Biomedicine

A Brain Implant that Uses Light

(Page 2 of 2)

  • Wednesday, February 24, 2010
  • By Mark Williams

Medtronic scientists emphasize the very early nature of the device. "This is research for use with animal models and not ready for any kind of human translation currently," emphasizes Denison. Still, he continues: "What's exciting is that therapies today remain based on these electrically based ideas from the 19th century. Now this novel, disruptive technology offers a unique interface to the nervous system."

Today, over 500 laboratories are applying optogenetic tools to animal models of Parkinson's, blindness, spinal injury, depression, narcolepsy, addiction, and memory. Medtronic, which has built its business by pioneering market implementation of medical research, has consulted extensively with optogenetic pioneers Karl Deisseroth of Stanford and Ed Boyden of MIT to build an implant to support this new science. (Boyden is an occasional columnist for Technology Review.)

◆ **Data for review**

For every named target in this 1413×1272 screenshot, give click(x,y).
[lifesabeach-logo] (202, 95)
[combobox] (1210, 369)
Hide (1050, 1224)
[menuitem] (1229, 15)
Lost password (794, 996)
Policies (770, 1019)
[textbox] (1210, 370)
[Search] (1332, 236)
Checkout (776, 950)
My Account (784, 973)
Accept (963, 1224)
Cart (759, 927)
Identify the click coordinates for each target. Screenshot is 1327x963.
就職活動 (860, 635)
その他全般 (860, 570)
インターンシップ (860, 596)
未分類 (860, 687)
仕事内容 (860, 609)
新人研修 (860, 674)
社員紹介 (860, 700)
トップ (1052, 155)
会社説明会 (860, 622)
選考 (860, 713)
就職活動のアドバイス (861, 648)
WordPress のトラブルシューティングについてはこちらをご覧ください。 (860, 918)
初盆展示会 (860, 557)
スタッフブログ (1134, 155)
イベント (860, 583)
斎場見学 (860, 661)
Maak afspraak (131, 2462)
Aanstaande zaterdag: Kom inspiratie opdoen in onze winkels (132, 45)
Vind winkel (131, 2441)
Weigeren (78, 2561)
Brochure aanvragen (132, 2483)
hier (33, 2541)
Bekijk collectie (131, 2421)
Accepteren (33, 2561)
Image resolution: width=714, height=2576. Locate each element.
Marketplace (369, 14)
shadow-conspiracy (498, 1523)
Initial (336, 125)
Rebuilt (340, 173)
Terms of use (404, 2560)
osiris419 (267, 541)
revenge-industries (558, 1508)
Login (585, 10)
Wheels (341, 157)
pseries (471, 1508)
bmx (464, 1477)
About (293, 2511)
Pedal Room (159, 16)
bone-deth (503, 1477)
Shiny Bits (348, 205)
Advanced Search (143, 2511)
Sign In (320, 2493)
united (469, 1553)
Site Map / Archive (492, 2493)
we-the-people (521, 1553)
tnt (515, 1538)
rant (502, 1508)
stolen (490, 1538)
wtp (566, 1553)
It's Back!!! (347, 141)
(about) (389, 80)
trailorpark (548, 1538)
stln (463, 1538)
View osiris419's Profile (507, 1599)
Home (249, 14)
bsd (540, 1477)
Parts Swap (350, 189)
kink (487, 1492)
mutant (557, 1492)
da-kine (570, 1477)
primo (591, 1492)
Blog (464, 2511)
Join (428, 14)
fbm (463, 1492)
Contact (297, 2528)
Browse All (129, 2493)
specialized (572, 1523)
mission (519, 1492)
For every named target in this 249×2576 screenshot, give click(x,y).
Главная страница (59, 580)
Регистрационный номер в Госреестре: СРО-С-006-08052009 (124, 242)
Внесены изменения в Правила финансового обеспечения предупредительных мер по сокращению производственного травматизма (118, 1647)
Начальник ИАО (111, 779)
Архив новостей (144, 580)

◆ **Problem statement**
Please explain, in one to three sentences, why Denison finds the new technology exciting, according to the brain implant article.

◆ **Result below**
Denison points out that today's therapies are still based on electrical ideas from the 19th century. In contrast, this novel, disruptive technology offers a unique interface to the nervous system.